Item 5.02. | Departure of Directors or Certain Officers; Election of Directors; Appointment of Certain Officers; Compensatory Arrangements of Certain Officers. |
On June 28, 2021, Biomea Fusion, Inc. (the “Company”) announced the appointment of Franco Valle to the position of Chief Financial Officer, Principal Financial Officer and Principal Accounting Officer of the Company effective as of July 26, 2021.
Mr. Valle, age 40, most recently served as principal accounting officer and senior vice president of finance at Eidos Therapeutics, Inc. (Nasdaq: EIDX), a public biopharmaceutical company which merged with BridgeBio (Nasdaq: BBIO) for $2.83 billion in 2021, from March 2018 to April 2021. Prior to that, Mr. Valle served as the principal accounting officer and controller at Iovance Biotherapeutics, Inc. (Nasdaq: IOVA), a public biopharmaceutical company, from July 2016 until January 2018. Mr. Valle also previously worked as a senior accounting officer at Pharmacyclics, Inc. (Nasdaq: PCYC), which he joined in 2012 and supported through its merger with Abbvie (Nasdaq: ABBV). Mr. Valle started his career in 2005 at Pricewaterhouse Coopers LLP, where he spent six years in the Life Science, Biotech and Venture Capital Group. Mr. Valle is a Certified Public Accountant and holds a Bachelor of Science in Corporate Finance from San Jose State University.

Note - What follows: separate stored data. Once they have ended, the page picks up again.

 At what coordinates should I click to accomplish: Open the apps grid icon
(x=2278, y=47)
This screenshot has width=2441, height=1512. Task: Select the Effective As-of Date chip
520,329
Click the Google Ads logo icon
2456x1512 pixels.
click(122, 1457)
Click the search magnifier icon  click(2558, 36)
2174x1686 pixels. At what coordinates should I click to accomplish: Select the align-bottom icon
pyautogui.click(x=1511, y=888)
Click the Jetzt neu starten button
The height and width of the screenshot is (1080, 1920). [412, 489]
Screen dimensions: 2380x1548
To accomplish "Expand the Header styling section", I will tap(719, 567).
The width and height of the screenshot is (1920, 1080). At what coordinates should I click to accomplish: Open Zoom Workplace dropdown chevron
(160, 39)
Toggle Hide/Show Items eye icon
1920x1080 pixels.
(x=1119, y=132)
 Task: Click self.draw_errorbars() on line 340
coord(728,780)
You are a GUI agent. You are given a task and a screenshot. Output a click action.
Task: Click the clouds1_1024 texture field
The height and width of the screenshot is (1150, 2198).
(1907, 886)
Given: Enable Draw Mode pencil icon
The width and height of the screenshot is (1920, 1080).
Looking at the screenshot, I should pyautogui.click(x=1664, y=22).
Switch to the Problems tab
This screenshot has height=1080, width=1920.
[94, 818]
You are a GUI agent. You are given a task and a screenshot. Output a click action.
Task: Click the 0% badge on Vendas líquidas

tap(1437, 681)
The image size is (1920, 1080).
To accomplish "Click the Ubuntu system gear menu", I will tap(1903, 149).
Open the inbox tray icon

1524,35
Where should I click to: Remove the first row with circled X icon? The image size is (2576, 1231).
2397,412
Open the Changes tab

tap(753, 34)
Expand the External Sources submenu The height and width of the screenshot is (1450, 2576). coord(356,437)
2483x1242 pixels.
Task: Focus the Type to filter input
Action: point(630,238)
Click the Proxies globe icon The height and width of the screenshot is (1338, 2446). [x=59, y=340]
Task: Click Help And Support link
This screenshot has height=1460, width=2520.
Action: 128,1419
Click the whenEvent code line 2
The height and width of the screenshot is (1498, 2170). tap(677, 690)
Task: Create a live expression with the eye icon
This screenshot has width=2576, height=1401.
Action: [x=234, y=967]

In connection with Mr. Valle’s appointment as Chief Financial Officer, the Company anticipates entering into a new employment agreement with Mr. Valle to reflect his appointment. The Company will also enter into an indemnification agreement with Mr. Valle (the “Indemnification Agreement”) in accordance with the Company’s standard practice and pursuant to the form previously approved by the Board and the Company’s stockholders, which form was filed as Exhibit 10.10 to the Company’s Registration Statement on Form S-1 filed with the Securities and Exchange Commission on April 12, 2021. The Indemnification Agreement, among other things, requires the Company to indemnify Mr. Valle to the fullest extent permitted by Delaware law, including indemnification of expenses such as attorneys’ fees, judgments, penalties, fines and settlement amounts incurred by the executive officer in any action or proceeding, including any action or proceeding by or in right of us, arising out of the person’s services as an executive officer.
There have not been any transactions since the beginning of the Company’s last fiscal year, nor are there any proposed transactions, in which the Company was or is to be a participant involving amounts exceeding $120,000 and in which Mr. Valle had or will have a direct or indirect material interest.